Are Members of Some Species More Equal Than Others?
Animals: Tradition - Philosophy - Religion Article from All-Creatures.org

FROM

Stephen Kaufman, M.D., Christian Vegetarian Association (CVA)

Are Members of Some Species More Equal Than Others?

Last essay I suggested that the existence of subjective experience was evidence for a divine creative being. Why does subjective experience exist? Biologists would generally agree that feelings encourage behaviors that favor survival. Seeking to avoid pain and to experience pleasure ultimately increases the likelihood that an individual will survive and pass on genetic material to offspring.
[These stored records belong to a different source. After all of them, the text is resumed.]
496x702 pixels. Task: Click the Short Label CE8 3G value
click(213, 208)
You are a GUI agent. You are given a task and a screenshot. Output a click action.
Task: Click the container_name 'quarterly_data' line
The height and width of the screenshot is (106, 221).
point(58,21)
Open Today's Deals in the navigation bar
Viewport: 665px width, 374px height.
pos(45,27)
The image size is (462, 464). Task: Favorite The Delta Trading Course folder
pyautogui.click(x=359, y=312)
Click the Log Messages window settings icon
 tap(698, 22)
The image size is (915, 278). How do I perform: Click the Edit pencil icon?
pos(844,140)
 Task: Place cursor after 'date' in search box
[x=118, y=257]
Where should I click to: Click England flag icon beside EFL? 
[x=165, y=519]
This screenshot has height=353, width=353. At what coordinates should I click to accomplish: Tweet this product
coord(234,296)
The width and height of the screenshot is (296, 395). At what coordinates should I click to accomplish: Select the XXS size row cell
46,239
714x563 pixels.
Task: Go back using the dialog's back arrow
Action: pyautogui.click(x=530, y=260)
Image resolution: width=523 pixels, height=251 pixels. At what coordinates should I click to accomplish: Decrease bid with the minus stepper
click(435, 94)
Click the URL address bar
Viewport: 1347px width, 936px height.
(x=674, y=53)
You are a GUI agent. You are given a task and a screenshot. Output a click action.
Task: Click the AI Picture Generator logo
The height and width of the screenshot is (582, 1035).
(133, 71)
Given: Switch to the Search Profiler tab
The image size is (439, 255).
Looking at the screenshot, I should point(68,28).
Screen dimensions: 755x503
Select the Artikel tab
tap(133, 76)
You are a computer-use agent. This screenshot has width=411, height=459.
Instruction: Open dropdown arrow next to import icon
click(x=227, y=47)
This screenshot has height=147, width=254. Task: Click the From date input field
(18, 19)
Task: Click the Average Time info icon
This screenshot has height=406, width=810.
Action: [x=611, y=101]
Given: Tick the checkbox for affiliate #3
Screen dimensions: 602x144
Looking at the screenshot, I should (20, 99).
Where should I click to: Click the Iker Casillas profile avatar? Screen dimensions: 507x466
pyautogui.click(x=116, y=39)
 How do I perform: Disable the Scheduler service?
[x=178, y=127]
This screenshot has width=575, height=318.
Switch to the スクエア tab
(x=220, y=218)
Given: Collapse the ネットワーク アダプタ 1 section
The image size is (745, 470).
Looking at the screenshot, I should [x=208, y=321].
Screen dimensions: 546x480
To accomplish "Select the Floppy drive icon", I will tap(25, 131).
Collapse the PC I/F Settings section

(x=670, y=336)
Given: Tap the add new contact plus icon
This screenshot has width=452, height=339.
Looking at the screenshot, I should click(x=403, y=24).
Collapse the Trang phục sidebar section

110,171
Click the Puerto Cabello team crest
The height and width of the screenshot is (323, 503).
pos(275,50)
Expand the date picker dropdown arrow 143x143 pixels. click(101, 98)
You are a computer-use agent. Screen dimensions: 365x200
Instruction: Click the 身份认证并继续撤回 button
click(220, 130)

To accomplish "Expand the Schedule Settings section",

However, we can program inanimate computers to learn and adapt, and it would seem that living organisms could adapt to their environment and even make rational choices without having subjective experiences.
 
A biological explanation for subjective experience does not tell us how inanimate atoms can generate things with feelings, nor does it tell us which living things can have subjective experiences. Indeed, we can’t prove that other humans have subjective experiences, though it is reasonable to believe that they do. Why should we as individuals have subjective experience and other humans do not? Similarly, it is reasonable to think that other mammals have subjective experience, given their anatomical, physiological, and behavioral resemblances to humans.
 
What about all other vertebrates? Can fish, for example, feel pain? Fish do not have the same brain structures that light up on brain scans when humans feel pain. However, just as nature has independently devised many ways to use light to gain useful information about its environment (i.e., to see), if conscious experience is needed for creatures to learn and adapt to its environment, then there would be strong evolutionary pressures to develop the ability to feel pain. A problem is that, just as we have difficulty imaging what a fly sees with its compound eye that differs markedly from the human eye, it is hard for us to know whether the fish’s experience of a hook in their mouths is similar to what we would experience in a similar situation.
 
And what about other animals, such as insects, whose brains differ so much from our own? Can they feel pleasure and pain? I think we should give all creatures the benefit of the doubt and do our best not to cause distress. We should try to be “wise as serpents and innocent as doves” (Matthew 10:16) in our dealings with all of God’s creation. I think it makes sense to focus our attention and our activism on those individuals who most clearly can experience pain and pleasure as we understand them, but we should be mindful of everyone.